Sur Jérémie 8,13-9,9 et Jean 13,21…38
Judas se hâta de sortir : il faisait nuit
Saint Augustin
Traité sur saint Jean, p. 299s

Lorsque le Seigneur, pain de Vie, eut donné du pain à cet homme mort, et désigné en livrant le pain celui qui trahissait le pain, il lui dit : Ce que tu as à faire, fais-le vite ! Il ne commandait pas le crime : il découvrait son mal à Judas, et nous annonçait notre bien. Que le Christ fût livré, n’était-ce pas le pire pour Judas, et pour nous le meilleur ? Judas, donc, qui se nuit à lui-même, agit pour nous sans le savoir.
Ce que tu as à faire, fais-le vite ! : parole d’un homme qui est prêt, non d’un homme irrité. Parole où s’annonce moins le châtiment de celui qui vend, que le salaire de celui qui rachète. Car en disant : Ce que tu as à faire, fais-le vite, le Christ, plus qu’il ne s’en prend au crime de l’infidèle, cherche à hâter le salut des croyants.
Il a été livré à cause de nos péchés, il a aimé l’Eglise, et s’est livré pour elle. Aussi Paul dit-il très concrètement : Celui qui m’a aimé s’est livré pour moi. Et de fait, personne n’aurait livré le Christ, s’il ne s’était livré lui-même. Judas le trahit, mais c’est lui qui se livre : l’un négocie sa vente, et l’autre notre rachat. Ce que tu as à faire, fais-le vite : non que ce soit en ton pouvoir, mais c’est la volonté de celui qui peut tout.
Aussitôt la bouchée prise, Judas sortit. Il faisait nuit. Celui qui sortait était lui-même la nuit. Et quand la nuit fut sortie, Jésus dit : Maintenant le Fils de l’homme a été glorifié. Alors, le jour transmet au jour la parole (Psaume 19,3), c’est-à-dire le Christ confie la parole à ses disciples pour qu’il lui obéisse dans l’amour. Et la nuit à la nuit passe le mot (Psaume 19,3), c’est-à-dire, Judas indique aux Juifs comment trouver Jésus pour qu’ils l’arrêtent.

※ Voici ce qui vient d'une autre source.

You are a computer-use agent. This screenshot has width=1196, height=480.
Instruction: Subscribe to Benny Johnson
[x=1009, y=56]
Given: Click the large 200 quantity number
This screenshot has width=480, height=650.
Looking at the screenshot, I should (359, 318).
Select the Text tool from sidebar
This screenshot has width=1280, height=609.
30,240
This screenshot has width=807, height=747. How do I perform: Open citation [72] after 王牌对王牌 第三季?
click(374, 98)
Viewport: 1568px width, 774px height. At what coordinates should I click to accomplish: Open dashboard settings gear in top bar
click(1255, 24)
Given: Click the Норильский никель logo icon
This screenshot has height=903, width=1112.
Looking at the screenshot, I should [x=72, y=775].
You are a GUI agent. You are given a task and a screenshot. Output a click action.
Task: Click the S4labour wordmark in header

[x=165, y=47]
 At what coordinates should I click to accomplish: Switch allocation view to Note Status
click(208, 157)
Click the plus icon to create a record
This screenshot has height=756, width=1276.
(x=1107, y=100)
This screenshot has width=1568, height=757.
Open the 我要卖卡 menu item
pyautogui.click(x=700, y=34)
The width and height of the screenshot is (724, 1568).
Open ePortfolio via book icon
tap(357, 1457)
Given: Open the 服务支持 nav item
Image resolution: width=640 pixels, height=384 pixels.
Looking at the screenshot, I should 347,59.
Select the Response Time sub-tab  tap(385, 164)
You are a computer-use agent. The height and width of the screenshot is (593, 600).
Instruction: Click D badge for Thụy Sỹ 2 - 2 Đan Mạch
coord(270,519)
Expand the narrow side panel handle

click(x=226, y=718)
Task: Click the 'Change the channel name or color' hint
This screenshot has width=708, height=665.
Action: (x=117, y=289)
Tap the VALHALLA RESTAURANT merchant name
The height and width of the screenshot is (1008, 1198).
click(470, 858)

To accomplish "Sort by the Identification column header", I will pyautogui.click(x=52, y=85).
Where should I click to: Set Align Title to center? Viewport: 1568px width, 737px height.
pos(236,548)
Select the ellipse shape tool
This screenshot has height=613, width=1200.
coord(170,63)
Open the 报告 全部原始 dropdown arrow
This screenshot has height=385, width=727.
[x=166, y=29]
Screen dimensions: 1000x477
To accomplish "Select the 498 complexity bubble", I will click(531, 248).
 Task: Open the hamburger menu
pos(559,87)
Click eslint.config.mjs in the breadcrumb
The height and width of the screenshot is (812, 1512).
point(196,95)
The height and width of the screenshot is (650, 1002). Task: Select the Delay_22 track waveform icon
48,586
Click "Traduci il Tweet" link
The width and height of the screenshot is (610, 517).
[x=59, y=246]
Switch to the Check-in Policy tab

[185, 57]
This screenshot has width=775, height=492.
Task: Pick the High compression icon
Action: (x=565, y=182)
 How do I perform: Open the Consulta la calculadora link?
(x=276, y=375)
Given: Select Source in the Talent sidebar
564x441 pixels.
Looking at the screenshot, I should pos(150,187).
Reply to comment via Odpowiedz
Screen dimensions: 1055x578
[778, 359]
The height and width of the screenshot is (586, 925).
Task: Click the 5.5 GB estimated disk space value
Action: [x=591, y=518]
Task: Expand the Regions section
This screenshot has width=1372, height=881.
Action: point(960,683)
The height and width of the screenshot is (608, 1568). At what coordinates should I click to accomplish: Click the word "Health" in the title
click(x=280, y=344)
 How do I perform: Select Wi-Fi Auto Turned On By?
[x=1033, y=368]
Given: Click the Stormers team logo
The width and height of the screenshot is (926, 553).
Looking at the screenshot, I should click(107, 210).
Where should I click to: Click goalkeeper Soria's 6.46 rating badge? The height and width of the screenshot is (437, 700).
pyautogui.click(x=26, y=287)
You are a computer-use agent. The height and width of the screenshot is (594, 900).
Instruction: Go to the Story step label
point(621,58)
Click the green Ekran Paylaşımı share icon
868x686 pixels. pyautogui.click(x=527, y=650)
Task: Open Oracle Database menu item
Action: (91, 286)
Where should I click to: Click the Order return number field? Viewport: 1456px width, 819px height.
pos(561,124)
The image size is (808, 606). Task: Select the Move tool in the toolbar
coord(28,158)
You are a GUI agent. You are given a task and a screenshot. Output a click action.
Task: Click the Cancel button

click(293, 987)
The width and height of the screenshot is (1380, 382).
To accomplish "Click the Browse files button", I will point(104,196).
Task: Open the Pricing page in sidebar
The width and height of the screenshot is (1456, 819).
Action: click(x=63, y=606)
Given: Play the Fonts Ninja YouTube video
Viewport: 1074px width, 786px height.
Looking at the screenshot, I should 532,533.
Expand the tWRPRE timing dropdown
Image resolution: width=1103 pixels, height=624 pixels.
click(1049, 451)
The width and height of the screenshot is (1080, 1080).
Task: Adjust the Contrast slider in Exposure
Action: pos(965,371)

Maintenant le Fils de l’homme a été glorifié : je vois ici, mes frères, la figure d’un grand mystère. Judas est sorti, et Jésus a été glorifié ! Le fils de perdition sort, et le Fils de l’homme est glorifié : celui qui sortait c’était évidemment lui que tout à l’heure visaient ces mots : Vous êtes purs, mais non pas tous. Maintenant donc l’impur s’en va, les purs demeurent avec celui qui les rend purs. Quelque chose de semblable arrivera quand ce monde vaincu par le Christ passera, et que, dans le peuple de Dieu, rien d’impur ne restera. Alors, l’ivraie ayant cessé de se mêler au grain, les justes resplendiront comme le soleil dans le Royaume de leur Père (Matthieu 13,4).